** start Data excerpts **
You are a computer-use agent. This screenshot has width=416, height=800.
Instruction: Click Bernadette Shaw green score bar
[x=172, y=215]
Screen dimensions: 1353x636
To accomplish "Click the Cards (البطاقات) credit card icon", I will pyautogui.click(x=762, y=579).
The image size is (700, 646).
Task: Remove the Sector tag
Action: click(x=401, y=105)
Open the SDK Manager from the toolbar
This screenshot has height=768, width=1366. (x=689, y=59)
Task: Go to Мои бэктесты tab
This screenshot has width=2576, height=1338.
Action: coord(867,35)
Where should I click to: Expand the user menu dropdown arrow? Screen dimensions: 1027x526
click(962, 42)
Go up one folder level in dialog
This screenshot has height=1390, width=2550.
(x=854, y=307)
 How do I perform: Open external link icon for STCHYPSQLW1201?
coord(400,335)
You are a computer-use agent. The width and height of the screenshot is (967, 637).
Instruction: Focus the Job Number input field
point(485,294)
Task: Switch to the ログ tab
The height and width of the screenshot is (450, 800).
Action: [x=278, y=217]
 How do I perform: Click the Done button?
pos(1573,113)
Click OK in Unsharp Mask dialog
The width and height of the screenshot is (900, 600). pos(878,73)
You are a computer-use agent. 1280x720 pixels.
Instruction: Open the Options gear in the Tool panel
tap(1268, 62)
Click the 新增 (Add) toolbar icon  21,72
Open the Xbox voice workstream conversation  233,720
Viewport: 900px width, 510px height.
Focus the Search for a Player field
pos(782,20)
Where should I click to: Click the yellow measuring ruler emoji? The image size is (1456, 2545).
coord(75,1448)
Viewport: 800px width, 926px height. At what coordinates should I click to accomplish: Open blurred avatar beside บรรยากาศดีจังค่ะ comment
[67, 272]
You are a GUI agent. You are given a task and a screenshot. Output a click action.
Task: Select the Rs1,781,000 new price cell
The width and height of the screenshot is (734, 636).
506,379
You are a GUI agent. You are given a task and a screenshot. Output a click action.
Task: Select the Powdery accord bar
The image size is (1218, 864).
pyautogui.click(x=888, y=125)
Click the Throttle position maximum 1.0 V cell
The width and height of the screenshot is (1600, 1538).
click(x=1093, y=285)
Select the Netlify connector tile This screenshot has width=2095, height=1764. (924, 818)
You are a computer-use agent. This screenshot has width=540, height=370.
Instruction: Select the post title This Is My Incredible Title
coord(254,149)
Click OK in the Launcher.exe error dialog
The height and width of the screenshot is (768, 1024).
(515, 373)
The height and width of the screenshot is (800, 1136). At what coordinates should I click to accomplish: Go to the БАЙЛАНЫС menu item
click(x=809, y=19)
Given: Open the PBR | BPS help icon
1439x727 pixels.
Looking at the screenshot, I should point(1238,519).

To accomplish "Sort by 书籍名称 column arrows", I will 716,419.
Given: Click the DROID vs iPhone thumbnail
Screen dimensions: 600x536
** end Data excerpts **
#### [Task instructions]
Count the lines of the records above that contain the string "pyautogui", treating uppercase and lowercase as different, and give only the number.

#### [Exercise result]
2